■ **DATA EXTRACTS**:
————————

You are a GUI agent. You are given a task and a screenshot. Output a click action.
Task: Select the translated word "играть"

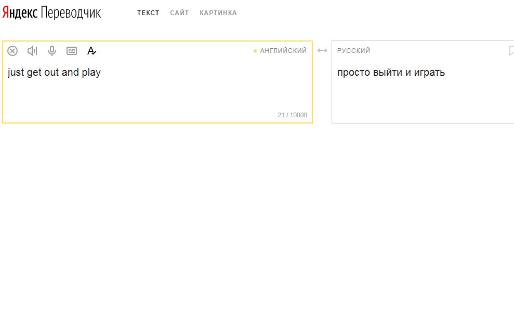pos(429,73)
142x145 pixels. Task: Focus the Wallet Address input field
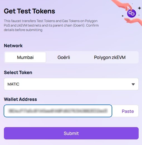(x=58, y=111)
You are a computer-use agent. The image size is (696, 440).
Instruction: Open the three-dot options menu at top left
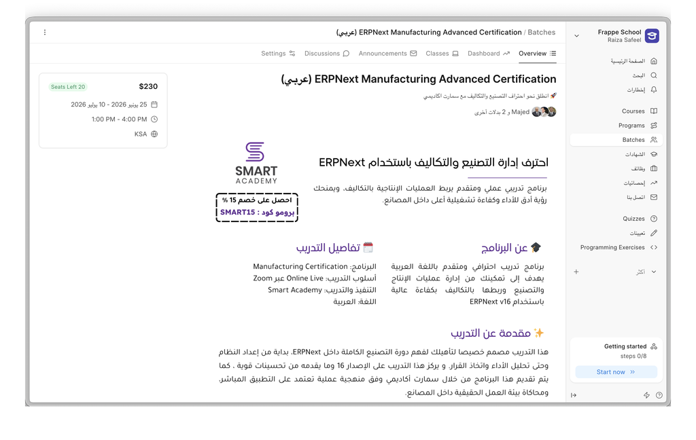[45, 32]
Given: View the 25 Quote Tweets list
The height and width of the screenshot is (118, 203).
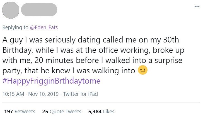Looking at the screenshot, I should pos(62,111).
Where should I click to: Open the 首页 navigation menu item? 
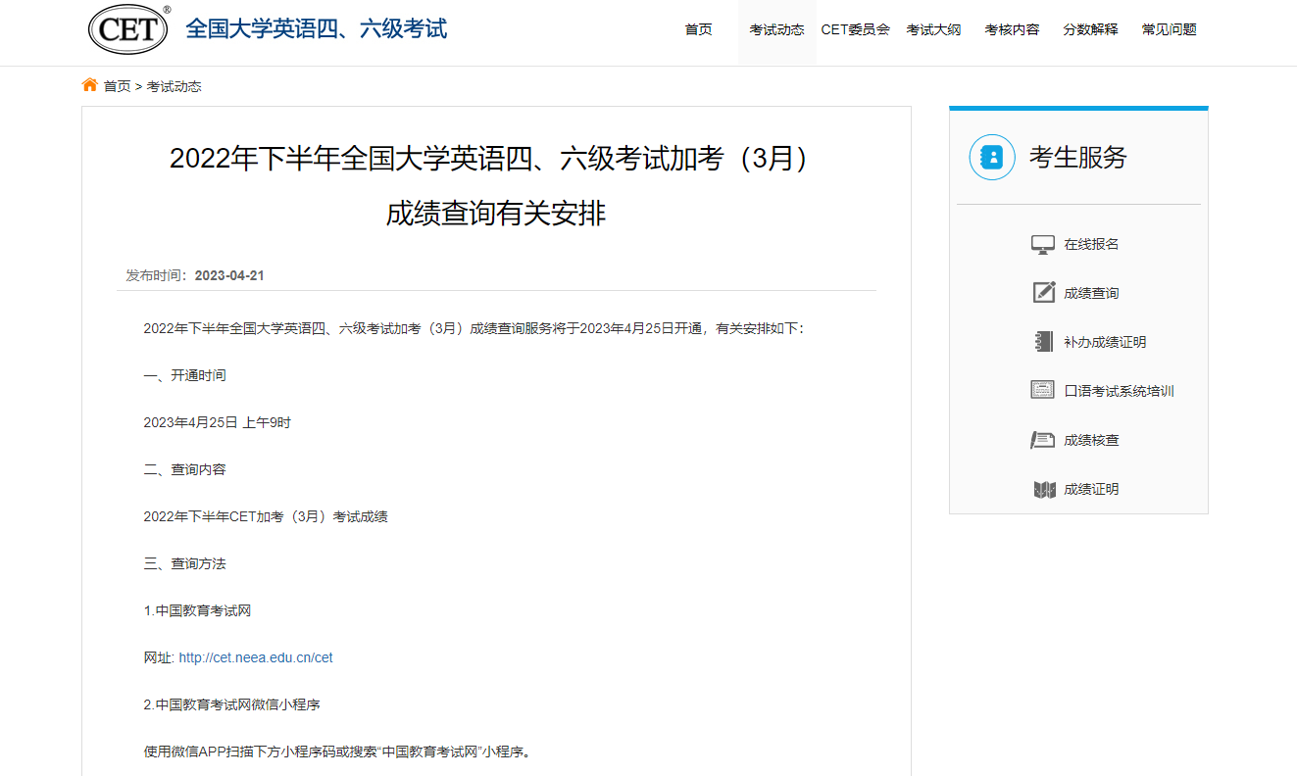tap(698, 29)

————————

■ **THE PROBLEM**: Across the listing, count every line with "agent" in it and give the number only.

■ **RESULT OF THE TASK**: 2